== SOURCE EXTRACT ==
>>

Click the star to add/remove an item to/from your individual schedule.
You need to be logged in to avail of this functionality.

Accepted Paper:

Race to the market: extractive regimes of biology  
Banu Subramaniam (Wellesley College)

Short abstract:

In this paper, I argue that to understand the extractive systems of trade routes, plantation management of plants, animals and peoples, the choice and regimes of agricultural crops through plant breeding and transgenesis betrays the racial logics of colonial biology.

Long abstract:

While ‘race’ is usually theorized within the sphere of the human and within Euro-American colonial imaginaries, race is in fact a foundational category in biology. In Linnaean biological classification, race spans human and non-human worlds. The Linnaean imagination categorized all living things into a colonial imagination where all species and races’ had their place in the natural order.

<<

== EXERCISE REQUIREMENTS ==
A – Answer these questions about the race-in-biology abstract page, one per line:
(i) Which institution is the author listed with?
(ii) Under what classification does race span human and non-human worlds?
(iii) What is the title of the accepted paper?
B – For each statement, say whether the race-in-biology abstract page agrees, and quote the words that decide it:
(i) Race is described as a foundational category in biology.
(ii) Anyone can add an item to their individual schedule without logging in.
(iii) The short abstract links the racial logics of colonial biology to plant breeding and transgenesis.
C – Please carry on the long abstract on race in biology, starting after its final sentence.

== SUPPLIED RECORDS ==
>>

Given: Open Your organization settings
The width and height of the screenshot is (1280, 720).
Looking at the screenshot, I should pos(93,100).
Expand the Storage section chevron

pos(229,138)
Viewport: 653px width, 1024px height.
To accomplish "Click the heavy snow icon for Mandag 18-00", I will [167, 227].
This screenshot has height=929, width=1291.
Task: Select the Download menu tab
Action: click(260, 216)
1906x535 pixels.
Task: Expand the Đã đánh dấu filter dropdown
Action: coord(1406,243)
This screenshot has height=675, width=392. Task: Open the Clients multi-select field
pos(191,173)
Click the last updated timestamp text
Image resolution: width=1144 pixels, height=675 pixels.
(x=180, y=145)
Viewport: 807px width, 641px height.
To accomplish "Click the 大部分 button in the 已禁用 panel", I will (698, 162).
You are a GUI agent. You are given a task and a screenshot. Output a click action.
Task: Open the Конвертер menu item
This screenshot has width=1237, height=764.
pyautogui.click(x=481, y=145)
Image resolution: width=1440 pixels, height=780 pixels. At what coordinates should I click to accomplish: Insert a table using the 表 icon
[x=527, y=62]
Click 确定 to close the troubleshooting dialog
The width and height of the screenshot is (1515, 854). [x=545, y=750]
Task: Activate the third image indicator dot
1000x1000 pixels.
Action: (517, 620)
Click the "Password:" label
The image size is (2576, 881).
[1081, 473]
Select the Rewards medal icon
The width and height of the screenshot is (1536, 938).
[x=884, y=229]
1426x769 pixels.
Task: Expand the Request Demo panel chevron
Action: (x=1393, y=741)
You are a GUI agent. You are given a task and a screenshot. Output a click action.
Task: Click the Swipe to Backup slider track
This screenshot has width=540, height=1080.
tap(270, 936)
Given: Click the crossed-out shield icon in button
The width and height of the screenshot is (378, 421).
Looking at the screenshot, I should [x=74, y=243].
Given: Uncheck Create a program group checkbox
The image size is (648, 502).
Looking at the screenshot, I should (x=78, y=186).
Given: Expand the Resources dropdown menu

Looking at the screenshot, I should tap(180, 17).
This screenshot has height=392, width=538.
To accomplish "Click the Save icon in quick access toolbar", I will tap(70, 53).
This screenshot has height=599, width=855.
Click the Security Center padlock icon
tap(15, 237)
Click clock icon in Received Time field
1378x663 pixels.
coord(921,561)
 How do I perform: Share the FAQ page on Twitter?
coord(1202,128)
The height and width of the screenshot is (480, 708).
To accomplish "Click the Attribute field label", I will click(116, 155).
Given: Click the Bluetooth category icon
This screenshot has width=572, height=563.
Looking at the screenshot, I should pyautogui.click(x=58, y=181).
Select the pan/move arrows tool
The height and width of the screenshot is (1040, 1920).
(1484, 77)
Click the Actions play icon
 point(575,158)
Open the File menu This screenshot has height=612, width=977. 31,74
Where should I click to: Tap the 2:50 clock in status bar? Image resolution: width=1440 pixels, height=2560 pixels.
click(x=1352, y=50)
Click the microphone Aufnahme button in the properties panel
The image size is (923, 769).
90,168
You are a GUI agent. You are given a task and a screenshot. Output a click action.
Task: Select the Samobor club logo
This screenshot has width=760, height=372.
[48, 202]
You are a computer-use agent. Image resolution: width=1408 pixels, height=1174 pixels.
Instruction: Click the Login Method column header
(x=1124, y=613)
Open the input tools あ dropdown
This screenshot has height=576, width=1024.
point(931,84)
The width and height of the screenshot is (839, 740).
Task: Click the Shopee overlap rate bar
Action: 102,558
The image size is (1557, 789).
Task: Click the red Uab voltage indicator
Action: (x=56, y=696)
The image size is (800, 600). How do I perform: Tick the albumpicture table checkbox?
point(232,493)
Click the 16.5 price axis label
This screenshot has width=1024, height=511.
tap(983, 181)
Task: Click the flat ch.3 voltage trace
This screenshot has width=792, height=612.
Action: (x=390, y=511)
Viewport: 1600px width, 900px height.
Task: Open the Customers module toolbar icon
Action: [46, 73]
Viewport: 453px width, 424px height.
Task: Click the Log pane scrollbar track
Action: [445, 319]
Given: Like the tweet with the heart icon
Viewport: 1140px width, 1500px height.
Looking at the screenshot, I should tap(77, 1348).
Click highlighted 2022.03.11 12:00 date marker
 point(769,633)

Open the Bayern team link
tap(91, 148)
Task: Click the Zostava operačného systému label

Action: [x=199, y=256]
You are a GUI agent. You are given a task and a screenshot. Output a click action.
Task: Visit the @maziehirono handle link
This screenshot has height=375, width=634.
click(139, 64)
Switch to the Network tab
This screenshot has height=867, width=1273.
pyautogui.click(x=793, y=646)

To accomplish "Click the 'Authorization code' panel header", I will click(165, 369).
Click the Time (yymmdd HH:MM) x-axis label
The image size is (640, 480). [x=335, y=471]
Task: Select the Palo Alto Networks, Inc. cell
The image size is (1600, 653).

<<

== PER-TASK ANSWERS ==
A –
(i) Wellesley College
(ii) Linnaean biological classification
(iii) Race to the market: extractive regimes of biology

B –
(i) Yes: "race is in fact a foundational category in biology"
(ii) No: "You need to be logged in to avail of this functionality."
(iii) Yes: "the choice and regimes of agricultural crops through plant breeding and transgenesis betrays the racial logics of colonial biology"

C –
This paper explores how ‘race’ and racial logics traverse biology through categories such as species, genera, and varieties. What undergird the logics of biological nomenclature are extractive regimes of colonialism. The project of colonialism and its efforts to efficiently extract resources from the colonies spawned a colonial biology that named, categorized species in order to subsequently enlist and exploit them in regimes of colonial extraction. In a hierarchy of racial logics, some humans were considered superior to others, and some species to others. This paper contends that biological theories remain haunted by the legacies and logics of race that is fundamentally colonial and extractive. Such racial extractive logics span colonial regimes of human, animal and plant biologies. In this paper I argue that to understand the extractive systems of trade routes, plantation management of plants, animals and peoples, the choice and regimes of agricultural crops through plant breeding and transgenesis betrays the racial logics of colonial biology. I explore how these logics endure into modern day industrial neocolonial agriculture and the modern biological imagination.